Task brief:
Leave out the pictures, and copy exactly the lines from the line with "Viewport: 724px width, 1568px" through the last line of the data below.

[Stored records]

- Opening Delimiter -

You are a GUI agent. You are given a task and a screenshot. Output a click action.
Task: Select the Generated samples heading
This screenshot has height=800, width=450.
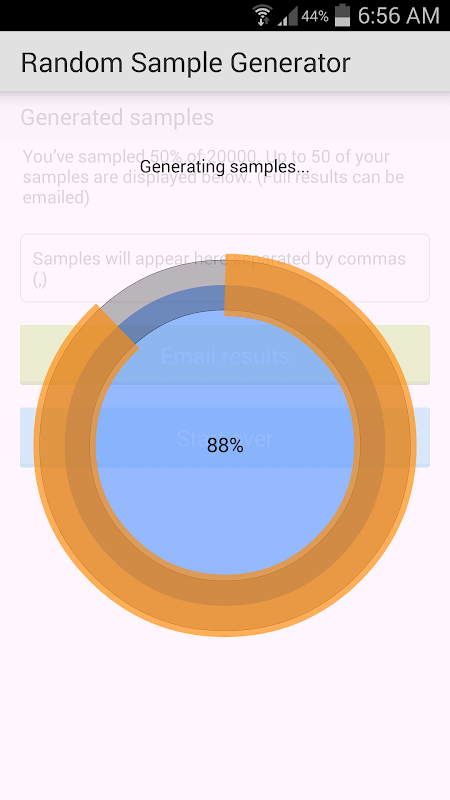tap(117, 117)
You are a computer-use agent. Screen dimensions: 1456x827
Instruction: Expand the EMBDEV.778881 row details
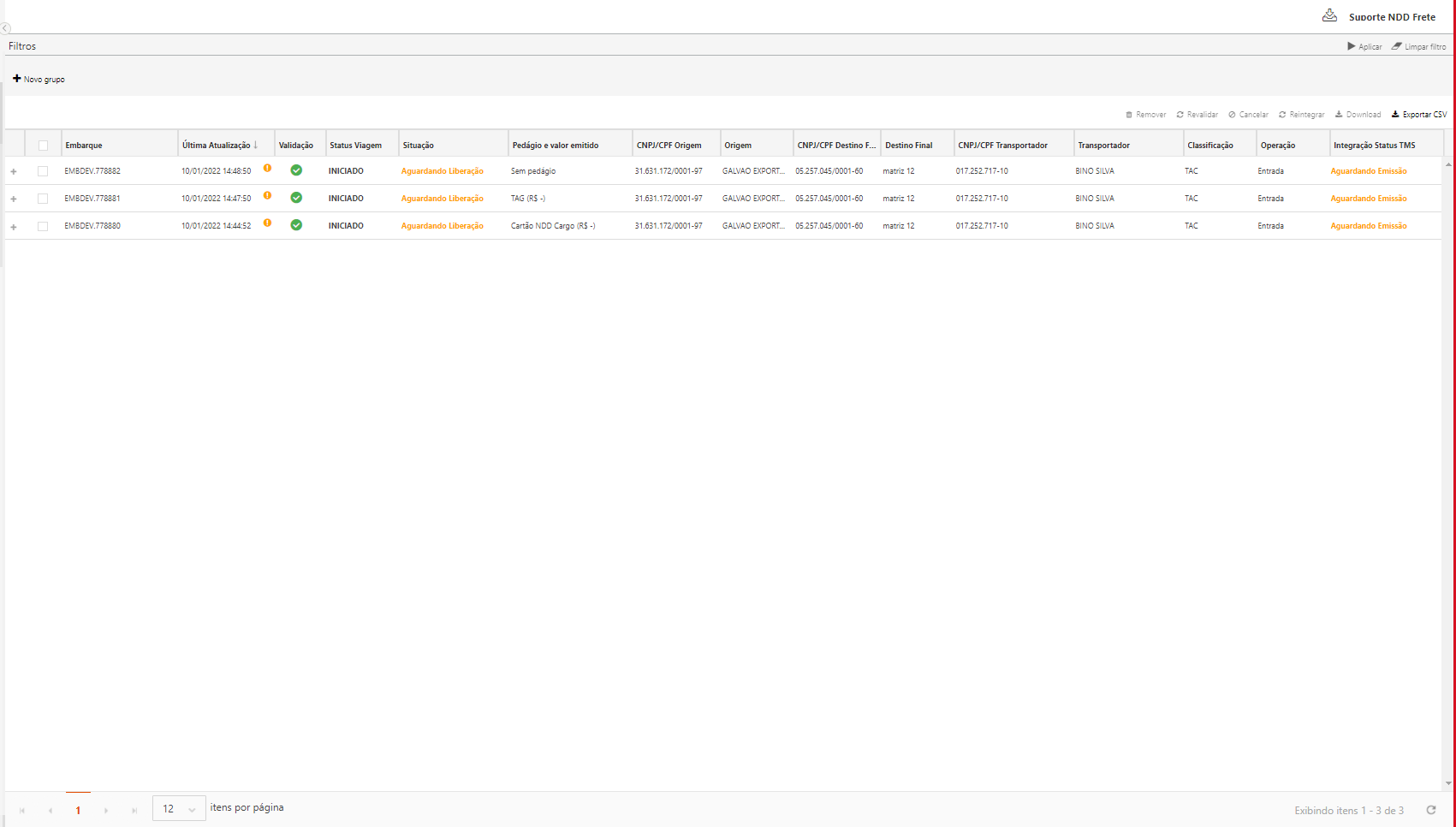14,199
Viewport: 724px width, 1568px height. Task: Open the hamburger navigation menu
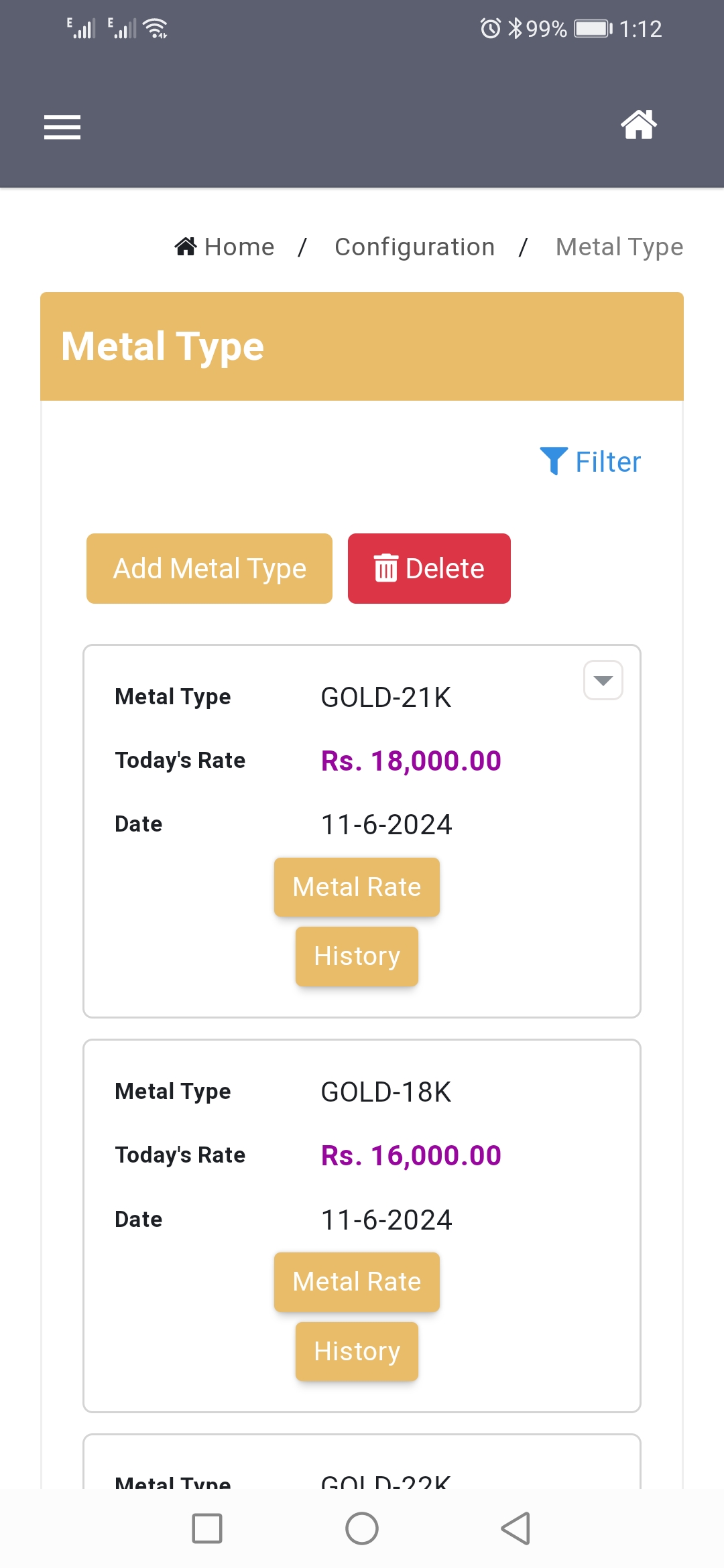tap(62, 127)
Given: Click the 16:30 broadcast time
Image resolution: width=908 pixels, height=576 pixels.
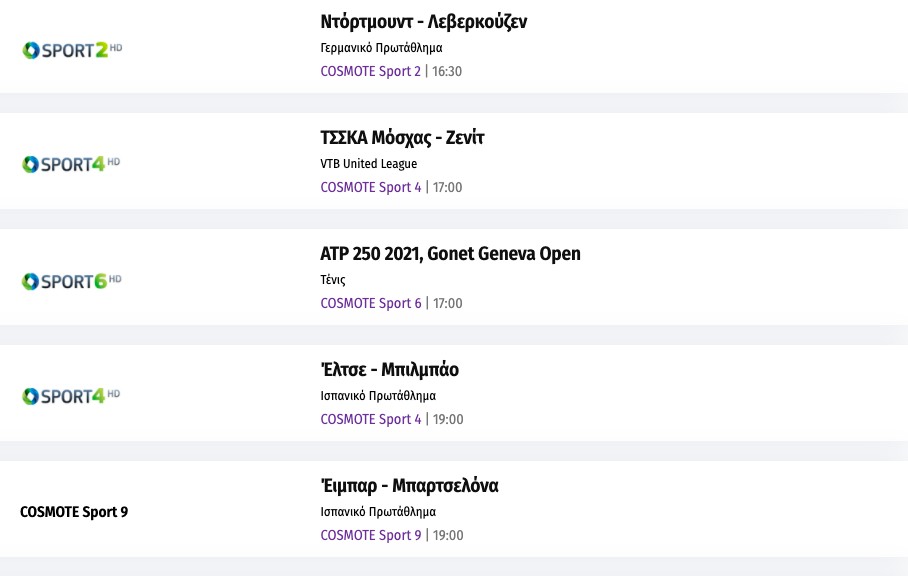Looking at the screenshot, I should (447, 71).
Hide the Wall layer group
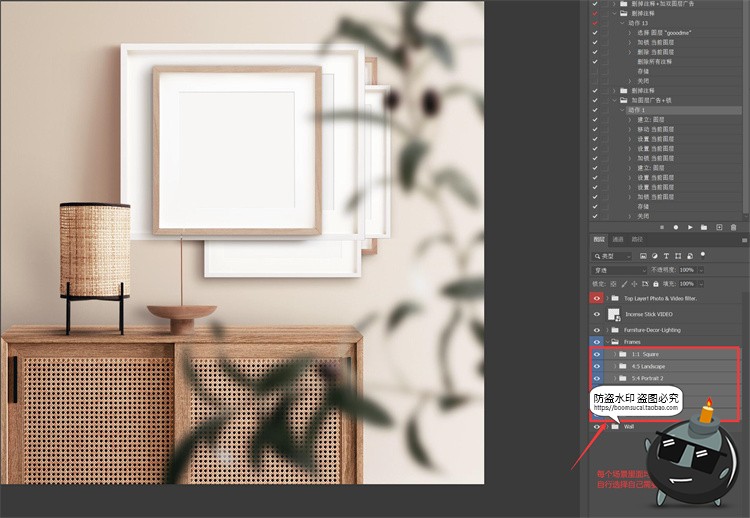This screenshot has height=518, width=750. 597,426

- Closing Delimiter -

Result for this exercise:
Viewport: 724px width, 1568px height. Task: Open the hamburger navigation menu
tap(62, 127)
Given: Click the 16:30 broadcast time
Image resolution: width=908 pixels, height=576 pixels.
Looking at the screenshot, I should (447, 71).
Hide the Wall layer group
This screenshot has height=518, width=750. 597,426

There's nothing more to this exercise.